Passou muito tempo desde que me propus a dar o flanco num gesto de atrevimento para ver se acertava em cheio no dorso do animal distraído que montamos. Sabia, à partida, que nesse gesto arriscado podia ser eu, no contra-ataque, a sair golpeado, quiçá irremediavelmente, desse confronto constante com algo sempre maior e mais poderoso que nós. Como leitor que escorrega na escrita, olho para trás e reconheço o traçado que pontuou uma decadência produtiva, um acumular de erros sobre erros ― cada frase escrita foi um novo erro ― de tal maneira que, recuando de costas como quem se afasta de um grande edifício para o ver na totalidade, deparamo-nos, calmamente, com uma silhueta estranha, disforme, absurda.

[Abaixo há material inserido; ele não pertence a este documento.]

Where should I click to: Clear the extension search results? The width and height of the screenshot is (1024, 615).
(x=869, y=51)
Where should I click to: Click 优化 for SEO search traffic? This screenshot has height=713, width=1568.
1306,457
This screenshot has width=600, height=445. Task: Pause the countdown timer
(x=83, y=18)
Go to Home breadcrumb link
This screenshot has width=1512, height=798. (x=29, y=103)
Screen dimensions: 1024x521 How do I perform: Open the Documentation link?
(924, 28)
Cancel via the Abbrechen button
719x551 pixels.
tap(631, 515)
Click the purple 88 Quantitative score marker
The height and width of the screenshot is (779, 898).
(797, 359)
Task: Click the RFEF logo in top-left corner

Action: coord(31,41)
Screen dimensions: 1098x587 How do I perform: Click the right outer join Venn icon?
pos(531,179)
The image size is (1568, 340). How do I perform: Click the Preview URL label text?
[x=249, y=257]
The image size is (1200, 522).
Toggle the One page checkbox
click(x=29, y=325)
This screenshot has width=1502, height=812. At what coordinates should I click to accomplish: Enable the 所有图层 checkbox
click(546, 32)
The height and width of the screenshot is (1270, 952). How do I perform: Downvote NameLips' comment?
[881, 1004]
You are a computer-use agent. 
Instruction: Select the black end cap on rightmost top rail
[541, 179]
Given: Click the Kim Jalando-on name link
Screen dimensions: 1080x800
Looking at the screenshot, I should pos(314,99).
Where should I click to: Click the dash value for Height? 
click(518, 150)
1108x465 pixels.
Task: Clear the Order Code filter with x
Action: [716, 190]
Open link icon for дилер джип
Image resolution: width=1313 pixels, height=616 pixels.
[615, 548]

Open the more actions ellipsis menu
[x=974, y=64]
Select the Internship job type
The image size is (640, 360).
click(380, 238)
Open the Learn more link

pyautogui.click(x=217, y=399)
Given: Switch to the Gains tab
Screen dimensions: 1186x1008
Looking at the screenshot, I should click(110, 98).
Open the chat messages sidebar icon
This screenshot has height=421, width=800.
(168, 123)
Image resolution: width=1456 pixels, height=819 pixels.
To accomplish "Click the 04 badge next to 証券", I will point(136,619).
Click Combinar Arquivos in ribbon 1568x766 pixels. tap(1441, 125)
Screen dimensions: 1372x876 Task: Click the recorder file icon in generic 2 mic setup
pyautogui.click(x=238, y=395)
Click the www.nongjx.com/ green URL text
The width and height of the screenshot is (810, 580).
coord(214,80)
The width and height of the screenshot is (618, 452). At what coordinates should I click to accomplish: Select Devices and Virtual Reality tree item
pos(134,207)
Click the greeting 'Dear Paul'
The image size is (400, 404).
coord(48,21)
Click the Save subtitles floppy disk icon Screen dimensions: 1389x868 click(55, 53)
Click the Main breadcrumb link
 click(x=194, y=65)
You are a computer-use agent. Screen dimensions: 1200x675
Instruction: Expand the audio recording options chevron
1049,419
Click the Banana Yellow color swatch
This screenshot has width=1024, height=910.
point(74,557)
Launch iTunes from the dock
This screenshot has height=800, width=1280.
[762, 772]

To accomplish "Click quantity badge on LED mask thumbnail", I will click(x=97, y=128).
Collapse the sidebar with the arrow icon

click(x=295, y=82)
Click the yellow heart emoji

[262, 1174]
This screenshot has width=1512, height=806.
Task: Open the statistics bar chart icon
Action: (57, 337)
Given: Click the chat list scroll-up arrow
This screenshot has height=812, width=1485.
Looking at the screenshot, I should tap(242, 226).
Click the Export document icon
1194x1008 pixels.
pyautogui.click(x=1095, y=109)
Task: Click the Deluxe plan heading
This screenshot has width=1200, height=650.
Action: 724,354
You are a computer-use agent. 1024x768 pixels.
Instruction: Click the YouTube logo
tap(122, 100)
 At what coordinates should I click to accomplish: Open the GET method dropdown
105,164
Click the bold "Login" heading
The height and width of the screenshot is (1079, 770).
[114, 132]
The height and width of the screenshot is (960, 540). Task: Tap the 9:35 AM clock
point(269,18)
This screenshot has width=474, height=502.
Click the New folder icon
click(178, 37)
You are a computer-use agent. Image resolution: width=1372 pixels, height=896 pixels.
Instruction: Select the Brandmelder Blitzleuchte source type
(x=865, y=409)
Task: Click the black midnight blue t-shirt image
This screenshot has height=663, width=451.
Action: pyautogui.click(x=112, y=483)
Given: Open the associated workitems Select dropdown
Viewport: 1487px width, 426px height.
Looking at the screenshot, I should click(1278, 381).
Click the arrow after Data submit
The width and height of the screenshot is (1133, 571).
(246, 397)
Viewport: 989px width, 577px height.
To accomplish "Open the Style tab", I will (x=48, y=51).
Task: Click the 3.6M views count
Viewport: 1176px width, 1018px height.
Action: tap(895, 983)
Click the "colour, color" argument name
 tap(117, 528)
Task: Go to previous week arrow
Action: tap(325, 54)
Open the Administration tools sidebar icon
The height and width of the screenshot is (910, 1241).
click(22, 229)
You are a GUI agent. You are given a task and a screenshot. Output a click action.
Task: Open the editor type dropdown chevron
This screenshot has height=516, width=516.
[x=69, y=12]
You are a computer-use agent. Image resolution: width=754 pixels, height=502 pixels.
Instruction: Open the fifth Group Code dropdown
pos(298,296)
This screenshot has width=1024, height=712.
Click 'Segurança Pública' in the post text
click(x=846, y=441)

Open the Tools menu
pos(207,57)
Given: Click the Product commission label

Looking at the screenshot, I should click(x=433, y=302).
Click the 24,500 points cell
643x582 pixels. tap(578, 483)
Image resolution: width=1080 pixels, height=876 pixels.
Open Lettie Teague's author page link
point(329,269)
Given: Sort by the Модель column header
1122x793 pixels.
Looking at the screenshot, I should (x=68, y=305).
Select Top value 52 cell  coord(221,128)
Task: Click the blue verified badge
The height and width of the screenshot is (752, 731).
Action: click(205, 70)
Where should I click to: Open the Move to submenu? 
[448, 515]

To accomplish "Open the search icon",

Mas se a premissa desta coluna desculparia de antemão qualquer resvalo estético ou moral, não significa que os erros se tornem menos nocivos ou que as palavras se salvem apenas por serem palavras (e não apenas palavras). Olhando para trás, o que se depreende da sucessão de gestos desastrados é que a escrita permite ir atrás de alguma coisa que, de alguma forma, escapa por entre a espuma dos dias e nunca se detém com a serenidade necessária para ser entendida. E se, muitas vezes a sensação de que a escrita pode ajudar a resolver ― porque descobre, destapa ― um qualquer tipo de alvoroço, não será porque determinado texto fixa ou esclarece o corpo do que é dissecado, mas sim porque através da forma e das suas nuances tomamos consciência da efervescência violenta de um mundo difícil de contemplar. Só assim, entrando no estilo e esquecendo, por momentos que seja, o seu teor, se torna possível desenhar um princípio de objecto, uma peça frágil e incompleta mas, ainda assim, uma hipótese de encantamento.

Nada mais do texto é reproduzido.